**Extrait**.
□ □ □ □
Deux hauts fonctionnaires viennent d’être mis en examen pour des faits datant de la construction du Carrousel des mondes marins. Deux dirigeants de la SAMOA, dont l’ancien directeur de cabinet de Jean-Marc Ayrault l’avaient déjà été voici six mois. Mais pourquoi Pierre Orefice et François Delarozière tiennent-ils à s’en mêler ?
« Il n’y a rien dans l’enquête autour du montage du Carrousel », assure dignement Pierre Orefice à Presse Océan (3 décembre 2022). « On a fait les choses bien », ajoute-t-il, sans préciser qui est cet « on » : Le directeur des Machines de l’île ? Les deux créateurs du Carrousel des Mondes Marins ? La SPL Le Voyage à Nantes, son gestionnaire ? Nantes Métropole, qui en est propriétaire ? L’ensemble des protagonistes du dossier ?
L’institution judiciaire ne semble pas aussi convaincue par ce « rien » et par ce « bien ». Déjà, dès la première page de son rapport d’observations définitives (ROD) consacré la SPL Le Voyage à Nantes, la Chambre régionale des comptes écrit en 2017 :
La chambre a analysé l’organisation de la commande publique, et tout particulièrement, l’opération de construction du carrousel des mondes marins (d’un montant global de 10 M€). La SPL n’a pas toujours respecté les obligations légales, réglementaires ou contractuelles qui s’imposaient à elle.
□ □ □ □
**Lignes de données**.
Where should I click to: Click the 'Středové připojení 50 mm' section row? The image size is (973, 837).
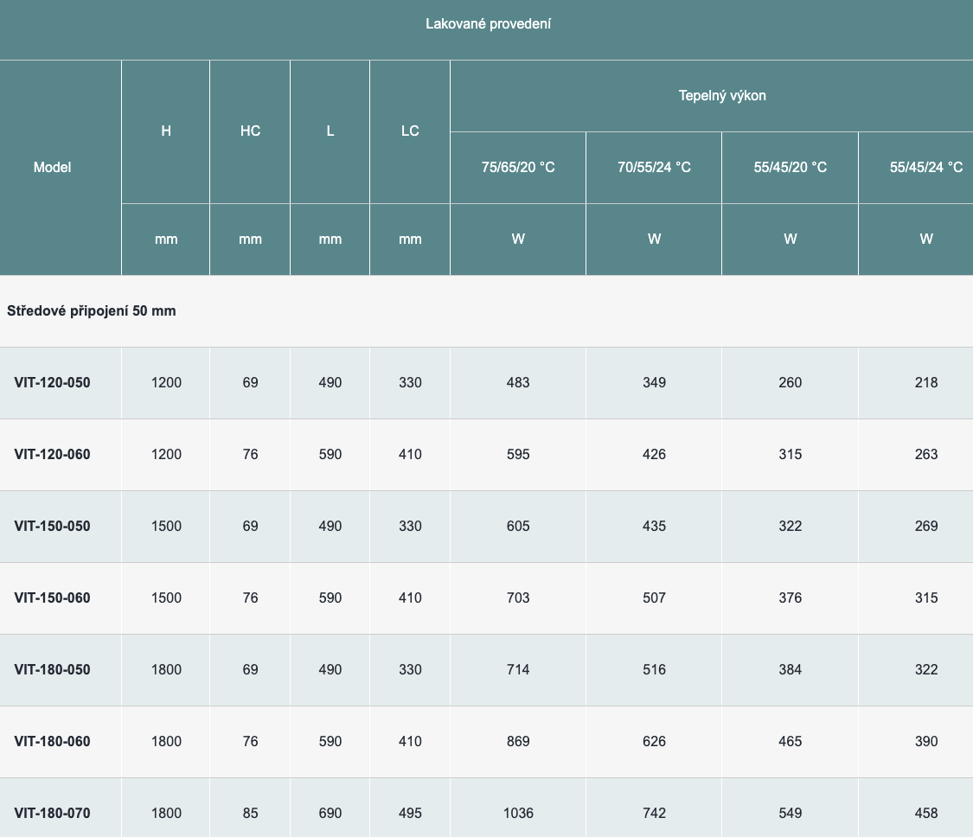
□ □ □ □
**Consigne**. Recopiez mot pour mot l'extrait sur le Carrousel des mondes marins, depuis « L’institution judiciaire ne » jusqu'à « s’imposaient à elle. » inclus. Ce matériel n'a aucun lien avec l'extrait.

**Réponse rédigée**.
L’institution judiciaire ne semble pas aussi convaincue par ce « rien » et par ce « bien ». Déjà, dès la première page de son rapport d’observations définitives (ROD) consacré la SPL Le Voyage à Nantes, la Chambre régionale des comptes écrit en 2017 :
La chambre a analysé l’organisation de la commande publique, et tout particulièrement, l’opération de construction du carrousel des mondes marins (d’un montant global de 10 M€). La SPL n’a pas toujours respecté les obligations légales, réglementaires ou contractuelles qui s’imposaient à elle.